Und mit Blumen und Pfeifen und Liedern jubeln die geflügelten Cameraden hinter ihm her, daß drunten die Rehe die Ohren spitzen und die Vögel aus den Verstecken und die Blumen aus den Knospen lugen. Wie ernst sinnig ist dann wieder jenes Bild, das uns den blinden Bettler zeigt, dem der Lenz seine Blüthen in den Hut spielt. Und dann der Sommer und der Herbst! Seht nur auf Richter’s Bild zu dem köstlichen Psalm: „Du krönest das Jahr mit deiner Güte, und deine Steige triefen von Fett, es triefen die Anger der Weide, und deine Hügel schmücken sich mit Luft. Die Triften bekleiden sich mit Schafen und die Auen hüllen sich in Korn – sie jauchzen und singen.“ Wahrlich, wir jauchzen und singen mit, sehen wir den Jubel in diesen Sommerbildern! Und mit Richter in seinen Bildern begrüßen wir die Winterzeit als Zeit innerer Erhebung und inneren Ausbaues, bis uns die Sonnwend mit der Kunde vom Längerwerden der Tage naht, bis uns das echte rechte Wahrzeichen seines höchsten Festes für jeden Deutschen, der Weihnachtsbaum, entgegenstrahlt. Die Freude, die er beleuchtet, zu schildern, hat sich Richter in einer Reihe von Compositionen, die seinen allervollendetsten angehören, nicht genug thun können. Hier traf ja auch einmal Alles zusammen, was ihm das Heiligste war: Deutschthum, Familie, Poesie und Religion.

Religion – hier muß ein Vorzug bewundernd erwähnt werden, den Richter mit sehr, sehr wenigen der „frommen Maler“ aller Zeiten theilt: seine Auffassung der Religion rein als Sache des Gemüths. Nie, aber auch in keinem einzigen seiner Bilder stört uns etwas, wie Dogmenkram, oder dessen nothwendige Folge: Intoleranz, obgleich – und das ist das Merkwürdigste dabei – an rein confessionellen Zeichen und Symbolen kein Mangel ist. Wir sehen da der katholischen Priester in Meßgewändern, der Weihrauchfässer, Crurifixe, Rosenkränze genug, und doch – gilt Richter bei Tausenden seiner Verehrer, wohl nur, weil er im protestantischen Dresden lebt, für einen Protestanten. Das ist nur dadurch erklärlich, daß auch durch die religiösen Bilder Richter’s ein stärkerer Hauch ruhiger gesunder Menschlichkeit weht, als wir ihn bei streng-confessionellen Malern zu finden gewohnt sind.

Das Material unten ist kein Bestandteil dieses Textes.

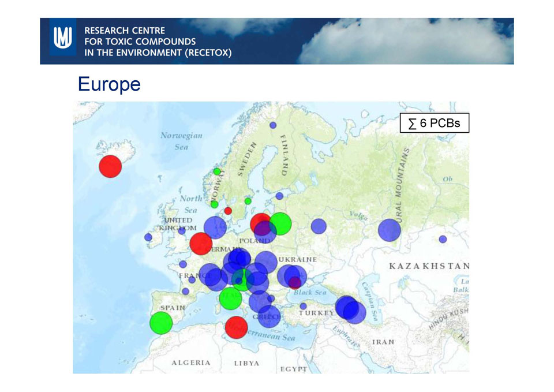Screen dimensions: 554x392
Task: Click the Masaryk University MU logo
Action: point(62,38)
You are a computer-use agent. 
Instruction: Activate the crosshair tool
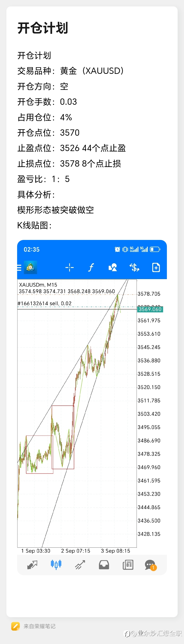pyautogui.click(x=70, y=268)
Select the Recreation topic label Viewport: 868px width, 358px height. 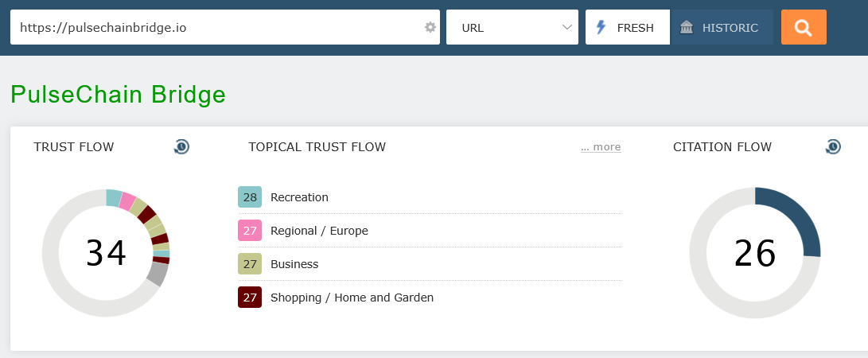[299, 197]
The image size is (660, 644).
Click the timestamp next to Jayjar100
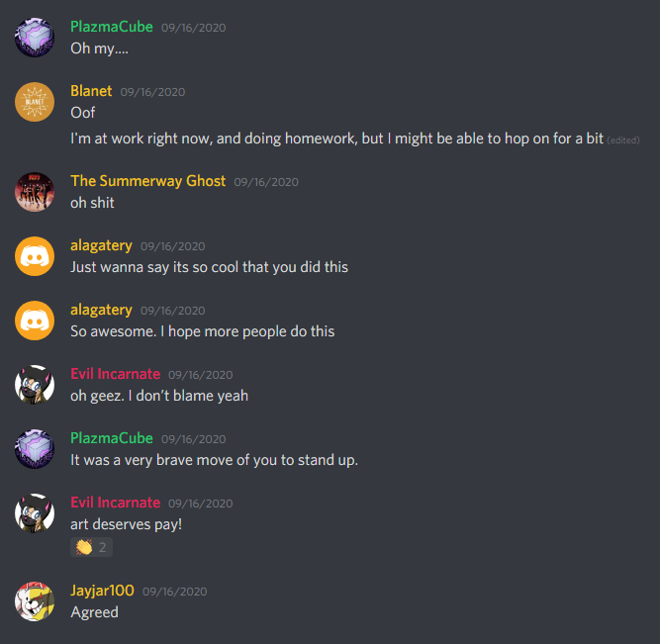point(175,592)
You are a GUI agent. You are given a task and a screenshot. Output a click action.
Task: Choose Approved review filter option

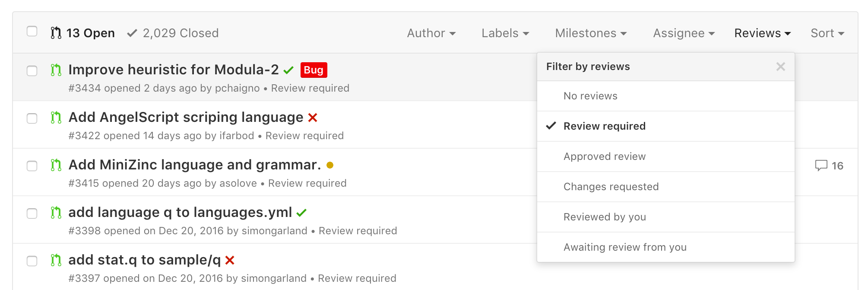(x=604, y=156)
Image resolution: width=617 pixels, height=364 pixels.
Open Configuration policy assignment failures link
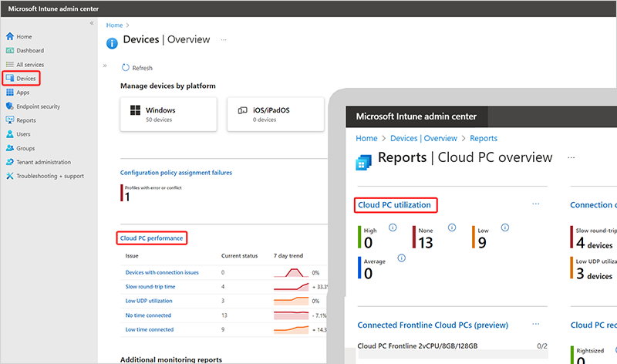176,173
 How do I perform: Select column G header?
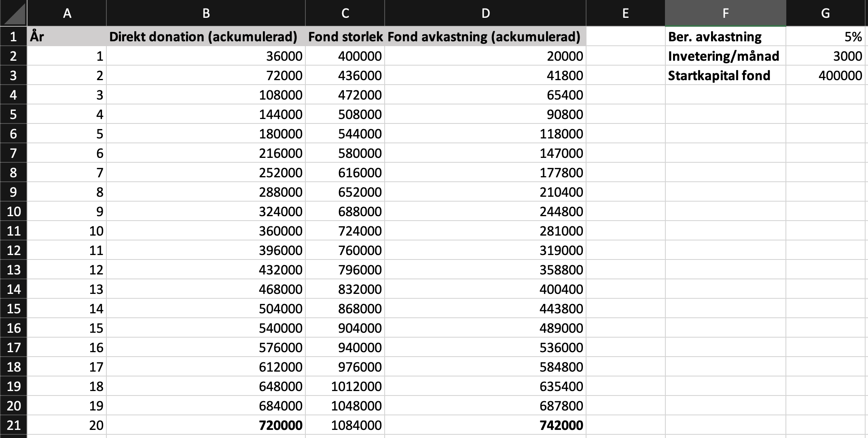(826, 13)
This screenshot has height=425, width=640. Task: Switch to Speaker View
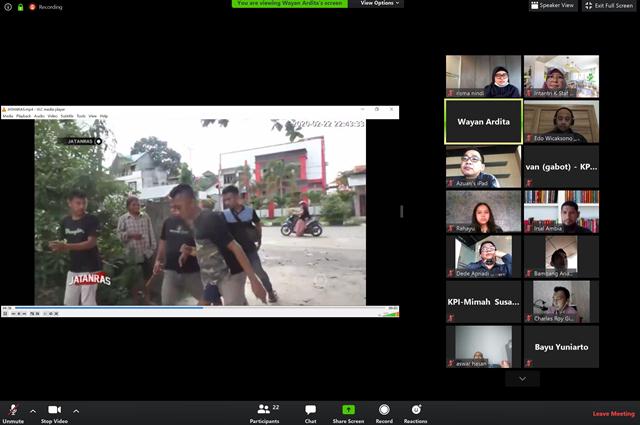(x=553, y=5)
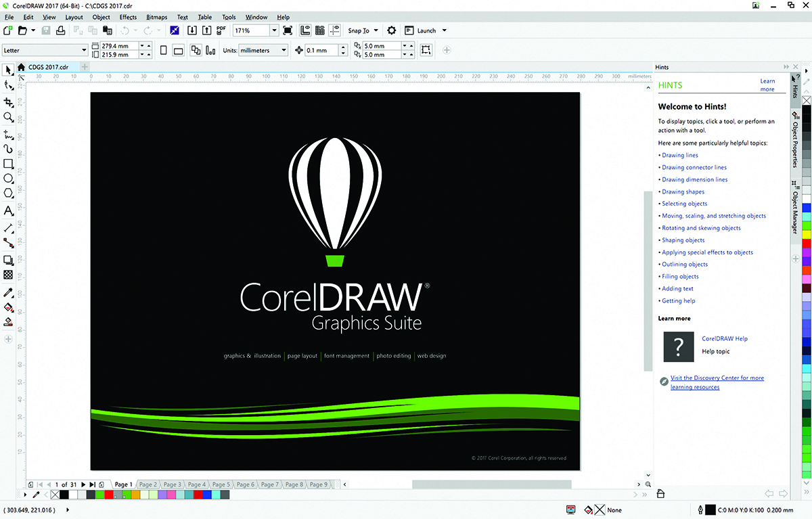Open the Units millimeters dropdown
The image size is (812, 519).
pyautogui.click(x=283, y=50)
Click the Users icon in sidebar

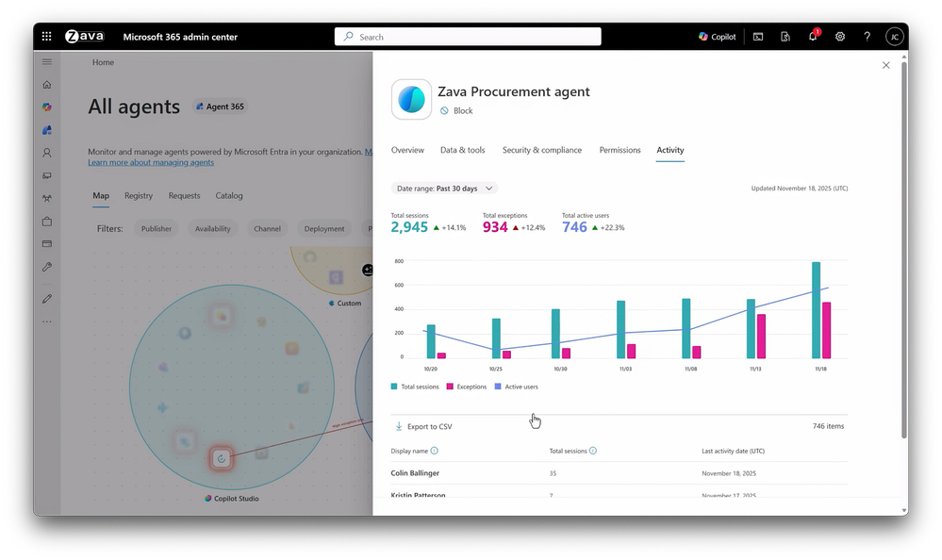(47, 153)
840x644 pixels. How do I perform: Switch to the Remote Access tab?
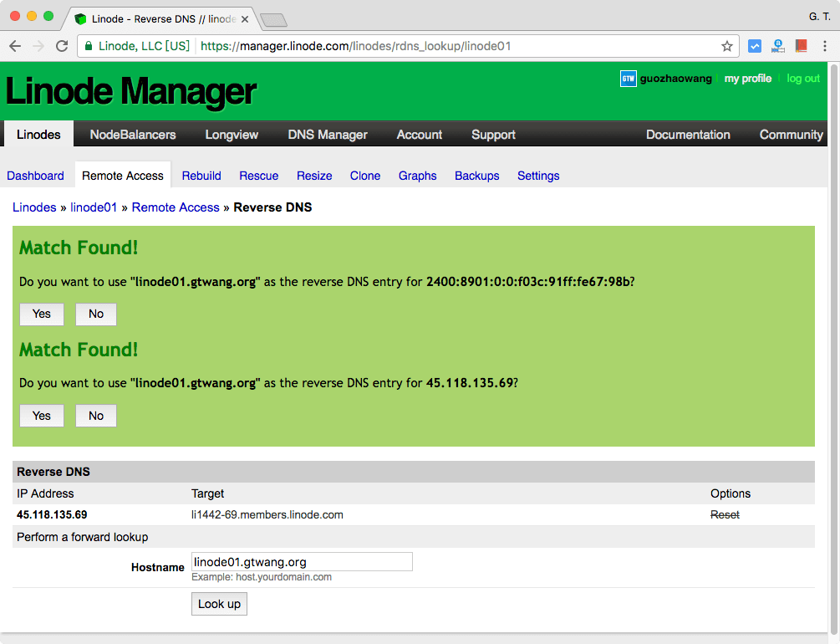click(122, 176)
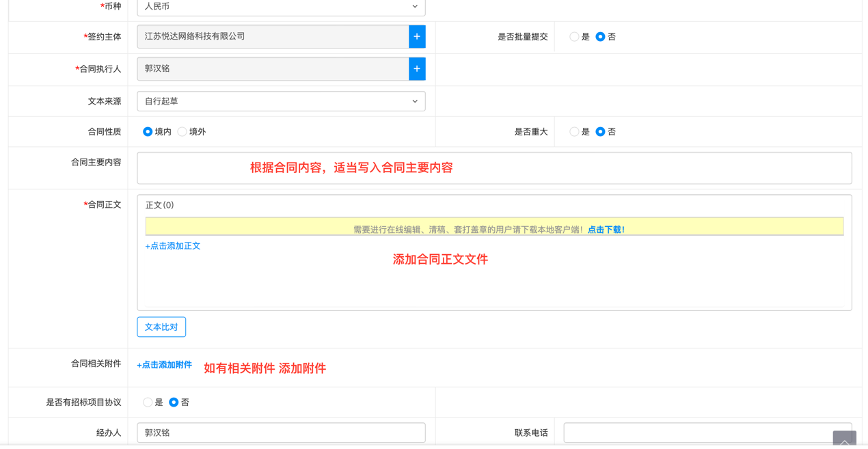Choose 否 for 是否有招标项目协议
This screenshot has height=449, width=868.
174,403
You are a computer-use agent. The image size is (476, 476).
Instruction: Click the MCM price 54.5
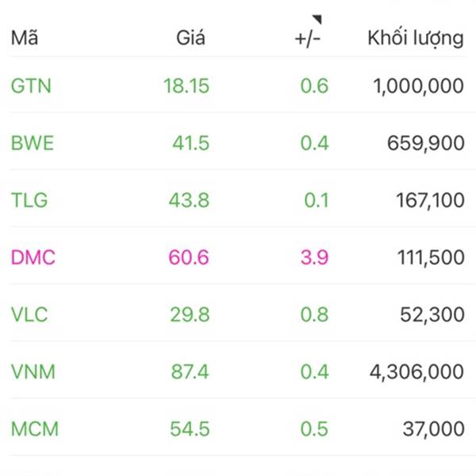[x=190, y=429]
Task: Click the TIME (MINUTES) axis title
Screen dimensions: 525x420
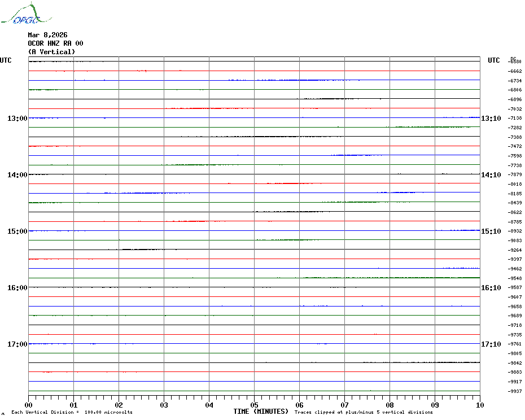Action: [261, 412]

Und eben das ist’s, was auch diese seiner Bilder selbst dem, der mit jedem Dogma längst gebrochen hat, warm in’s Herz reden läßt. Die innig frommen Menschen Richter’s sind eben doch Menschen – nicht asketische Abstractionen in Menschengestalt. „Aller Augen warten auf dich“ läßt er beten, aber ihm fällt’s nicht ein, darin, daß dies ein kleiner Kerl zunächst auf den Eßtopf bezieht, etwas Gottloses zu sehen.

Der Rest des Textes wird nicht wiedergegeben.